And so what we have is the proof that

just exposing

infants to a word in an continuous speech

contexts is enough for them to recognize that same word form

and now they don't have understanding of anything at ten months

right, they are not understanding anything about. They're pulling out

words out of continuous speech

at this

at this early age.

Okay

now this is

given the fact that

the

input to infants is mainly continuous speech

is of course vital that they can do this, right? And another

important finding that has come from this series of

experiments and in using infants' word recognition effect

is that

it

predicts

your later

language performance

as a child,

right? So that

if you're showing that

to become negative going response that I've just talked about already

at seven months which is very early

if it's a nice big effect that you get, a big difference

and if it's a nice clean

a response in the brain

then

for instance here is the

I've sorted here

two

groups of infants

which had a negative responses at age of seven months

or in the same experiment did not have a negative response.

And at age three

look at their comprehension scores, their sentence productions scores, the size of vocabulary scores.

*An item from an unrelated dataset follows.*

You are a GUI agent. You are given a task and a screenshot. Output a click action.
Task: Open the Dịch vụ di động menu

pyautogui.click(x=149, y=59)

The blue guys, the ones who showed that segment, that word recognition effect in continuous

speech

at age seven months already

performing

much better. So it's a vital for your

later development of

speech and language competence.

Here is an actual

participant by participant correlation

between the size of the response,

so remember that we're looking at negative response so

the bigger it is down here, right? The more negative it is

the bigger your scores

in the number of words you know at age one or the number of words

you can speak

at age two. Both correlate significantly, so this is really important.

Okay, so starting early

and

listening actually just to real continuous speech

and

recognizing that what it consists of is

reccuring

items, that you can pull out of that speech signal and store for later use.

That is

setting up a vocabulary

bin and starting early on that

really launches your

language skill.

And we're currently working on just how long that some

that effect lasts.

So the second

major topic

that I want to talk about is how learning shapes processing.

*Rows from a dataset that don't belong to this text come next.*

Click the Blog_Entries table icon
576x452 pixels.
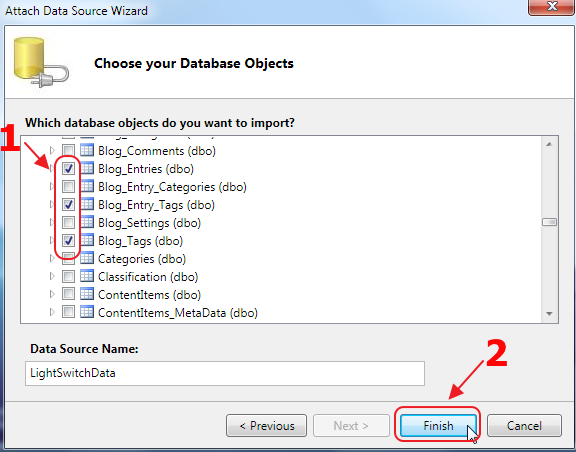click(x=87, y=168)
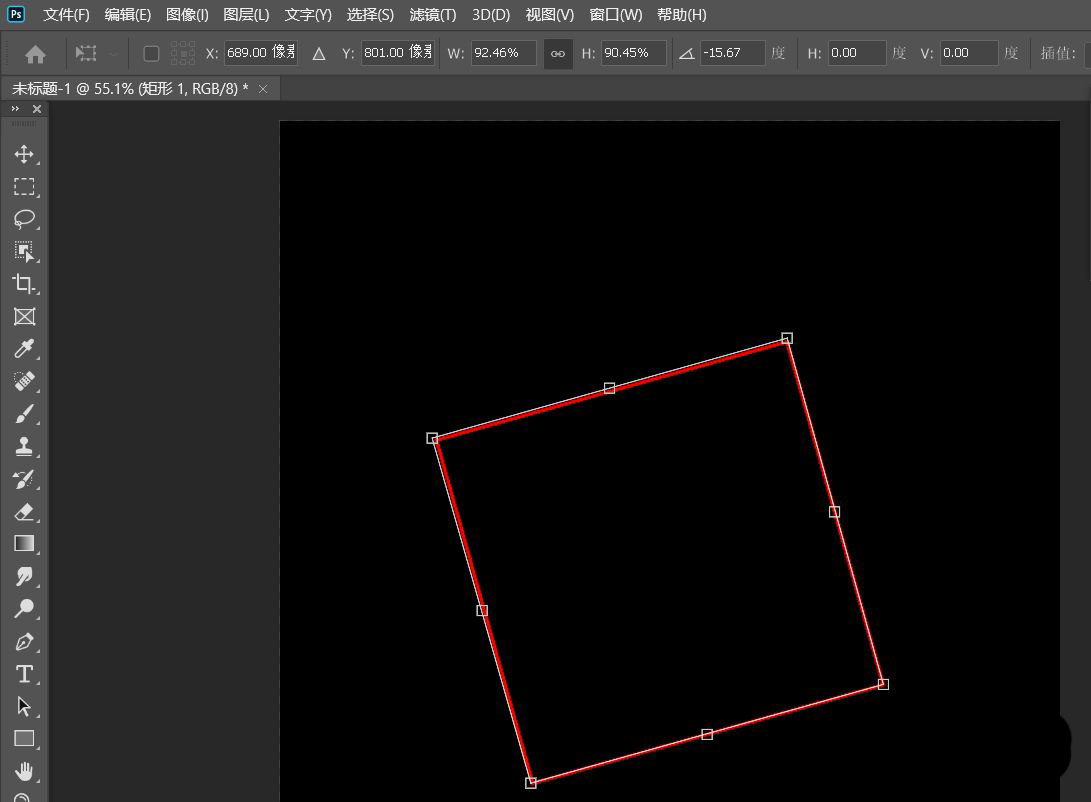Click the rotation angle input field
The height and width of the screenshot is (802, 1091).
(732, 53)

You'll know already from Tanja's introduction that this has actually been the

guiding

theme of my research for the last

well I don't think we are going how many years it is now

for a long time.

And I could easily stand here and talk for the whole hour about this topic

alone

or I could talk for a month about this topic alone but I'm not going

to. I am going to take one particular

really cool,

very small

example of how it works.

So the point is that

the way you actually deal with the speech signal,

the actual processes that you apply

at different

depending on the language you

grew up speaking or your primary language, right? So those of you out there

for whom English is not your primary

language you're gonna have different

processes going on

in your head

than what I have.

Okay

now

I'm gonna take this really tiny

form of processing. So you take a fricative sound right s or f.

Now these are pretty simple sounds.

How do we recognise? How do we identify

a sound,

right? For these fricatives do we actually just

analyze

the frication noise

which is different for sss, fff.

You can hear just hear the difference

sss high frequency energy, right?

fff is lower.

Or do we analyze the surrounding

that information in the vowels? Well, there is always transitional information in any speech

signal between sounds. So are we using this in identifying s and f?

Well.

Maybe we shouldn't because s and f are

tremendously common

sounds across languages and their pronunciation is very similar across languages so we probably

expect it to be much the same way they are processed across languages.

But we cannot always test whether

vowel information is used in the following way.

You ask:

is going to be harder

to identify particular sound,

this works for any sound, right, now we are talking about s and f,

if you insert them into a context that was originally added with another sound?

Okay.

So in the experiment I'm gonna tell you about

your task is just to detect a sound that might be s or f in

this experiment,

okay?

And it's gonna be nonsense you're listening to so

dokubapi pekida tikufa

right and your task would then be to press the button when you hear f

as sound of

f in tikufa.

And crucial thing is that every one of those target

sound is gonna come from another recording every one of them

and it's gonna be either another

recording which had origin,

which originally have the same.

In the tikufa is either gonna have come from another utterance of tikufa

or it's gonna come from

the tiku_a is gonna come from

tikusa

and have the f put into it, right? So you're going to have

mismatch in vowel cues if it was originally tikusa

and congruent vowel cues if it was another utterance of tikufa.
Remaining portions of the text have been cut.